I would also argue that if you're behind its underlying goals, getting caught up in semantics is the real way to hinder progress.
"Well, you've just lost me on the wording," is a classically not-even-coded-way of saying, "I don't think the cause has much merit."
If semantics was irrelevant, it shouldn't matter what we call things. By insisting on calling the US a patriarchy, you are already acknowledging that semantics is relevant. Or are you fine with calling things by any word we choose?
Secondly, the choice of words carries social and political influence. That's just the basics of sociology, for crying out loud. "We live in a patriarchy" has stronger connotations than "We live in a society where men have slightly more power," so it creates the impression that the problems are bigger than they are.

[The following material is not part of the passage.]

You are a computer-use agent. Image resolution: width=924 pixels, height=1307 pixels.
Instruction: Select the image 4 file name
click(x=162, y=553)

Thirdly, if every country in the modern world is a patriarchy, it places countries like the US and Saudi Arabia as equals in this. But then, what word are we supposed to use if we want to make the distinction that Saudi Arabia is far worse? Super-patriarchy? Uber-patriarchy? That sounds comical.
And, for the sake of consistency, would you be fine with calling the US a theocracy too, then? Religious people have more social power than nonreligious people, do they not?

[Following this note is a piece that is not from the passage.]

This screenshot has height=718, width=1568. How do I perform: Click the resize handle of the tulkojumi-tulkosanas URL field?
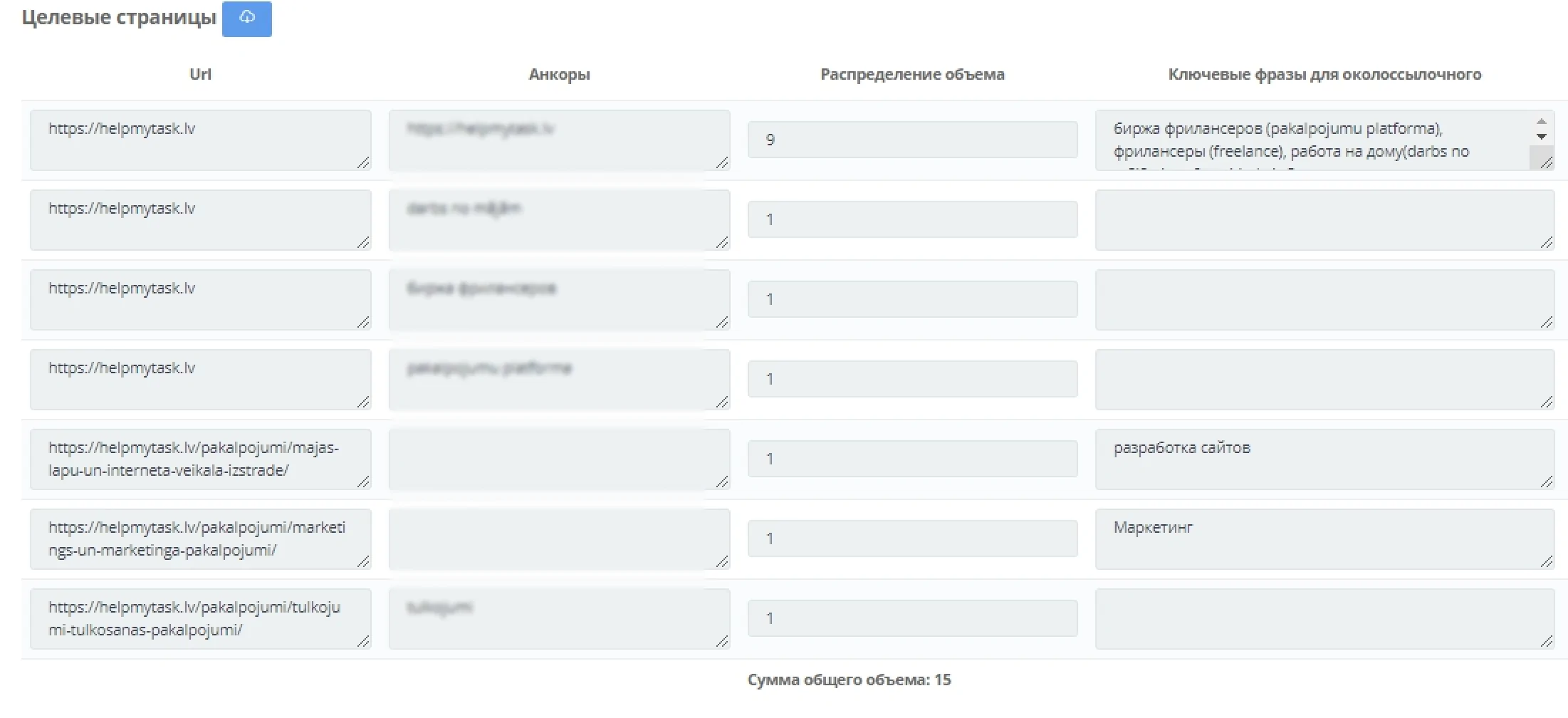coord(363,642)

And where do we stop with this? Should we just cut to the chase and call it a nationalistic militaristic totalitarian plutocracy?
Basically, yes. Those are feminist issues. The problems that face men in terms of custody, reporting abuse, and even more existential problems such as harmful images of masculinity, all tie back to the same harmful binaries: Women are the mothers; women are weaker, etc.

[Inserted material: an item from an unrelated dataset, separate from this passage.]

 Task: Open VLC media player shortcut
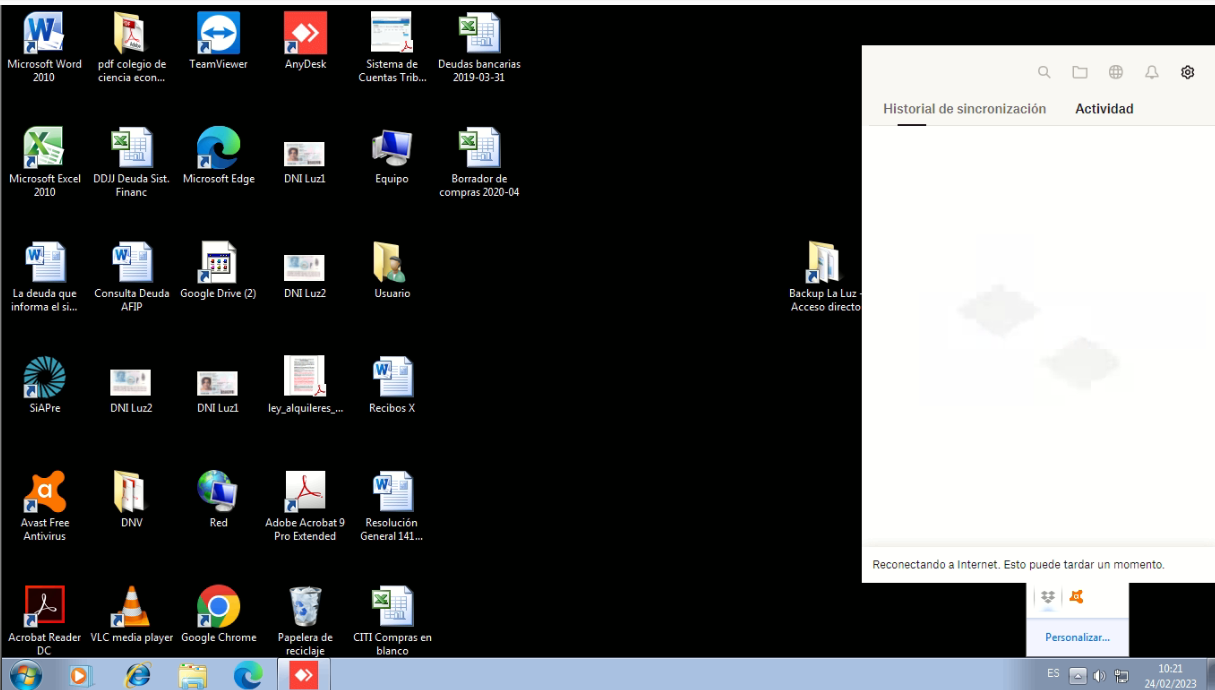(131, 605)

Because more of these issues negatively impact women, and because men, despite facing negative impacts in certain areas, control the overall power structure, we call this movement and perspective "feminism." But it's gender-egalitarianism. Its name is only derived from the lesser of the two binaries. The binary itself is the problem.
Unfortunately, people in this very thread, calling themselves feminists, have openly said that men should stay quiet about their gender-related problems because they are statistically smaller at group level and because men are responsible for the problem at a group level. That's what people have been arguing against here, not ideal feminism.
By the way, I prefer choosing names that reflect the underlying logic rather than the weaker binary, which is contingent, but I won't go to details here.
"Men's rights" get ridiculed because men with an awareness of the larger issues, and who actually want to see results, would really be feminists. They're welcomed in those discussions too. As a counter-initiative, "Men's rights," as you may know it from the Internet, is founded, if not completely on misogyny, on a very myopic perspective.
Unfortunately, people in this very thread, calling themselves feminists, have openly said that men should not be taken seriously in discussions concerning women's equal rights. That's what people have been arguing against here, not ideal feminism.